By Ron Cowen
Like bugs glued to a phonograph record, the solar system’s planets all orbit the sun in nearly the same plane. A new finding shatters the notion that planetary systems around other stars all have a similarly flattened arrangement. Newly reported measurements reveal that the two outermost planets known to circle a nearby sunlike star called Upsilon Andromedae are wildly misaligned, orbiting the star in different planes separated by 30 degrees.
The observations include ground-based measurements of the back-and-forth motion, or wobble, of Upsilon Andromedae due to the tug of its orbiting planets. But most critical were Hubble Space Telescope observations that tracked the two-dimensional motion of the star as it pirouetted across the sky, orbiting the center of mass of its planetary system.
The new measurements are the first to accurately determine the angle between the orbits of two extrasolar planets circling a sunlike star, says Barbara McArthur of the University of Texas at Austin. She and her colleagues describe the findings in the June 1 Astrophysical Journal. The researchers are also scheduled to describe their study May 24 at a meeting of the American Astronomical Society in Miami.
The finding, says theorist Greg Laughlin of the University of California, Santa Cruz, is yet another reminder that the architecture of the solar system, while not necessarily rare, may be downright foreign compared to the arrangement of planets around other stars.
“A lot of things had to go right in our solar system to lead to the kind of environment that we have today,” says Laughlin.
The observations suggest that something violent must have happened early in the history of the Upsilon Andromedae system, notes McArthur. Theorists believe that planets form as gravity gathers together gas and dust within a flattened disk of material circling a young star. Gravitational interactions between the two massive outer planets of Upsilon Andromedae, or between one of them and a more remote body, could have stirred up a planetary system that was initially as flat as the solar system’s, she and her colleagues conjecture.
Alternatively, a complicated dance between one of the planets, Upsilon Andromedae, and a third object — perhaps a companion star — “could have pumped up the mutual inclinations of the planets,” says astrophysicist Sara Seager of MIT. Indeed, McArthur’s team notes that Upsilon Andromedae posseses such a companion.

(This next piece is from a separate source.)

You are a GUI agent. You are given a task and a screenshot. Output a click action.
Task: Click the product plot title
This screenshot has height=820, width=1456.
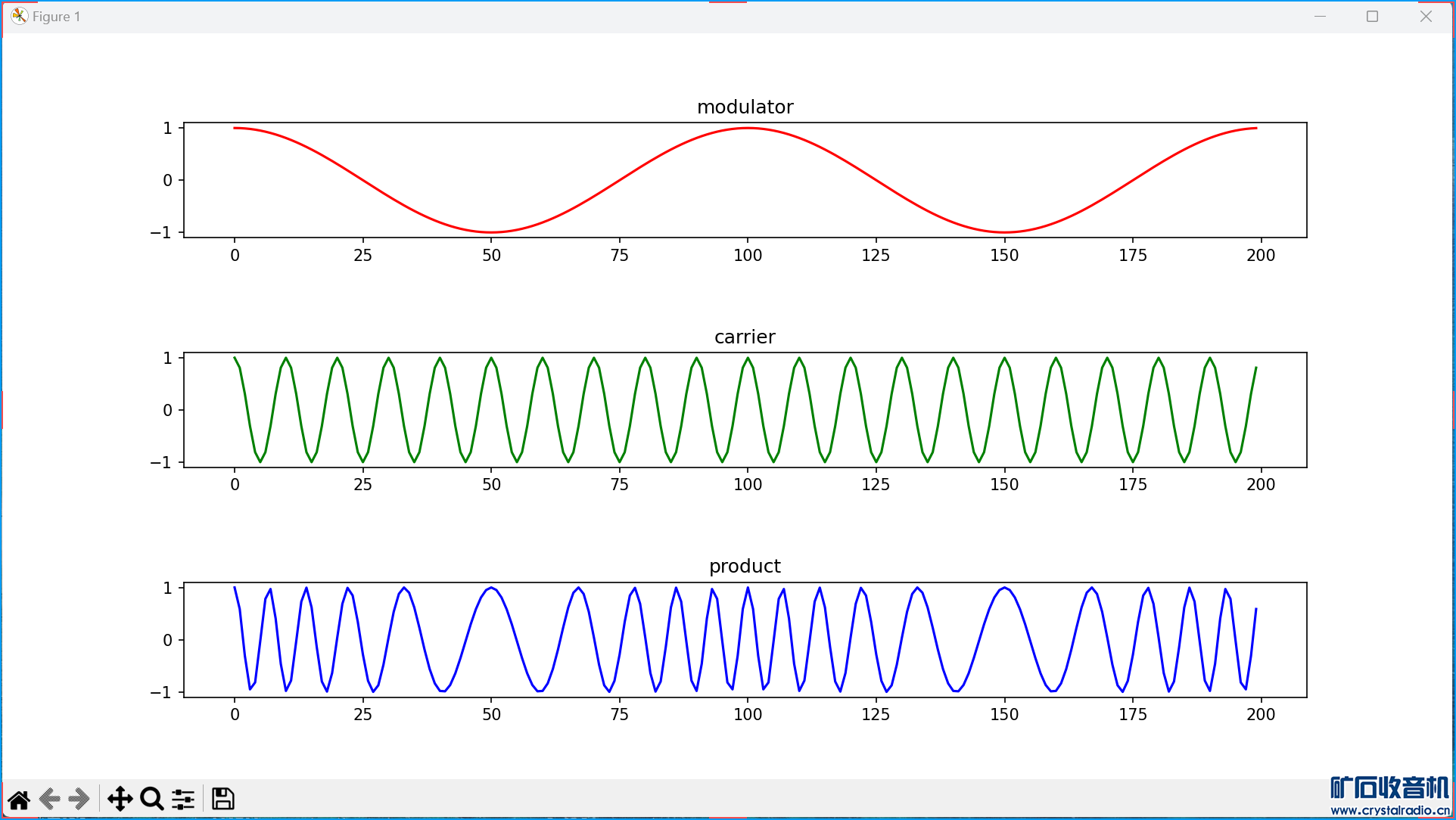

Residing about 45 light-years from Earth, Upsilon Andromedae was the first multiplanet system found around a sunlike star and has been studied extensively since its discovery in the 1990s. The innermost planet lies too close to the star for the inclination of its orbit to be determined; the two outer, giant planets are those whose orbits lie in planes that are 30 degrees apart.
McArthur and her colleagues have obtained new, more accurate mass measurements for both of the massive outer bodies. The closer one to Upsilon Andromedae weighs the equivalent of 13.98 Jupiters and lies slightly farther from its star than Mars’ average distance from the sun. The second orb weighs the equivalent of 10.25 Jupiters and lies a little closer to the star than Jupiter’s distance from the sun.
NASA’s Kepler spacecraft, which hunts for planets that pass in front of a parent star, is likely to produce “a burst of new data” on the orbits of extrasolar planetary systems, McArthur says.
In the meantime, says Seager, the Upsilon Andromedae planetary system “will continue to be a feast for theorists.”